Découvrez Memscap, un acteur stratégique de l'aéronautique et de la défense à travers un échange direct et pédagogique avec son dirigeant, Jean-Michel Karam, mené par Marc Fiorentino. Il y partage la vision du groupe, ses choix technologiques, des cas d'usage concrets et sa logique industrielle, tout en revenant sur le rôle critique des capteurs de pression dans ces marchés, la dimension « dual use » (civil / militaire), les cycles longs de qualification et l'élargissement progressif du marché adressable, notamment vers le moteur et les systèmes fluidiques.

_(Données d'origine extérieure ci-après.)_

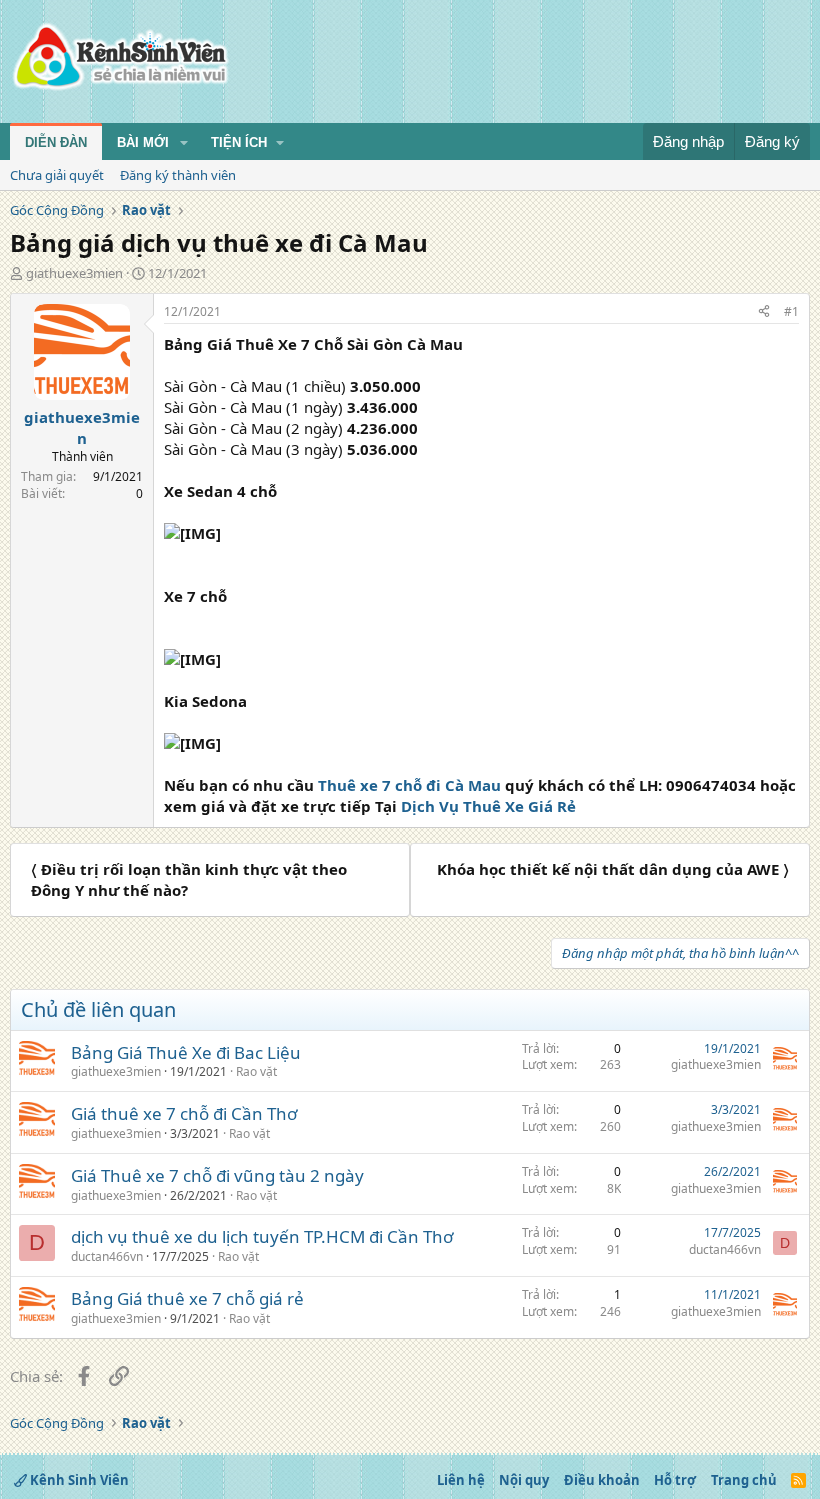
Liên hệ (461, 1480)
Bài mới (143, 142)
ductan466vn (107, 1256)
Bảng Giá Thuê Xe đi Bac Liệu (186, 1052)
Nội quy (524, 1480)
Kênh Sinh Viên (78, 1480)
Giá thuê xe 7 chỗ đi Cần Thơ (184, 1113)
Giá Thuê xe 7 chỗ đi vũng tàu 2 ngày (217, 1175)
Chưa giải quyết (57, 175)
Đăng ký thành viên (178, 175)
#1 (791, 311)
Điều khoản (602, 1480)
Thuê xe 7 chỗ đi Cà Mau (409, 785)
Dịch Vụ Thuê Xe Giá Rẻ (488, 806)
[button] (184, 143)
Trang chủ (744, 1480)
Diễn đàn (56, 142)
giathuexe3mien (74, 273)
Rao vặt (256, 1071)
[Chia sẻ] (764, 312)
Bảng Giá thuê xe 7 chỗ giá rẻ (187, 1298)
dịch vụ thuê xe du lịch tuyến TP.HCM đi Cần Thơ (262, 1236)
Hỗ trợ (675, 1480)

L'investissement qui ne craint pas les tempêtes
Vous le savez, l'or a connu une très forte volatilité depuis le début de l'année. Mais après la tempête, l'once a repris le chemin de la hausse. Et elle s'installe à nouveau au-dessus des 5 000 dollars, son niveau de support majeur pour les semaines à venir. Ce soir, la valeur refuge s'échange autour des 5 070 dollars, en hausse de 17% depuis le 1er janvier (+64% en 2025).
En franchissant pour la première fois le seuil des 5 000 dollars ces derniers jours, le métal précieux rappelle qu'il est à la fois une valeur refuge et un actif volatil. Au-delà de ces secousses de court terme, cette envolée s'inscrit dans une tendance haussière de long terme.
Le monde d'après : le sucre décroche
Le marché du sucre traverse une véritable crise de régime. Ses prix sont tombés à leur plus bas niveau depuis 2020, pénalisés par une consommation en recul, notamment aux États-Unis, sous l'effet de la montée en puissance des médicaments anti-obésité. Ces traitements, qui réduisent fortement l'appétit et les envies de produits sucrés, commencent à peser concrètement sur la demande alimentaire.
La sanction est visible en Bourse, où plusieurs groupes exposés aux produits gourmands ont récemment déçu, ravivant les craintes d'un changement durable des habitudes de consommation. Le problème pour le marché est que l'offre, elle, ne ralentit pas. Les récoltes restent abondantes au Brésil et en Inde. La production mondiale demeure élevée, créant un surplus difficile à absorber alors que la consommation progresse lentement. Bref, il y a un déséquilibre offre / demande. Résultat, les positions spéculatives baissières se multiplient sur le sucre, accentuant la pression sur les cours.
À l'inverse, un autre segment alimentaire profite pleinement de cette mutation des comportements : les protéines. Skyr, whey et autres produits riches en protéines deviennent les nouvelles stars des rayons, portés par des consommateurs davantage tournés vers la nutrition et la gestion du poids. Un basculement silencieux mais puissant qui pourrait redessiner durablement certaines filières agroalimentaires et créer de nouveaux gagnants en Bourse !
Demain à la Une : l'inflation US
Les mises à jour de l'inflation américaine constituent toujours un temps fort pour les marchés mondiaux. Demain à 14h30, les investisseurs découvriront les chiffres de janvier, avec à la clé une possible hausse de la volatilité et un regain de spéculations sur les prochaines baisses de taux de la Fed.
Globalement, le marché anticipe un léger tassement de l'inflation : après 2,7% sur un an en décembre, elle est attendue à 2,5% en janvier. Côté entreprises, Safran, Capgemini et l'opérateur de satellites Eutelsat publieront leurs résultats annuels. Reste à savoir si ces actualités permettront au CAC 40 d'inscrire un nouveau record...
Le lexique : le résultat opérationnel
Le résultat opérationnel est un indicateur financier qui mesure ce qu'une entreprise gagne grâce à son activité principale, avant de prendre en compte les impôts et les éléments exceptionnels. Il correspond à la différence entre les revenus générés par la vente de ses produits ou services et les dépenses nécessaires pour les produire et faire fonctionner l'entreprise (salaires, loyers, matières premières, marketing, etc.). Il permet donc d'évaluer la performance réelle et la rentabilité du cœur de métier d'une société.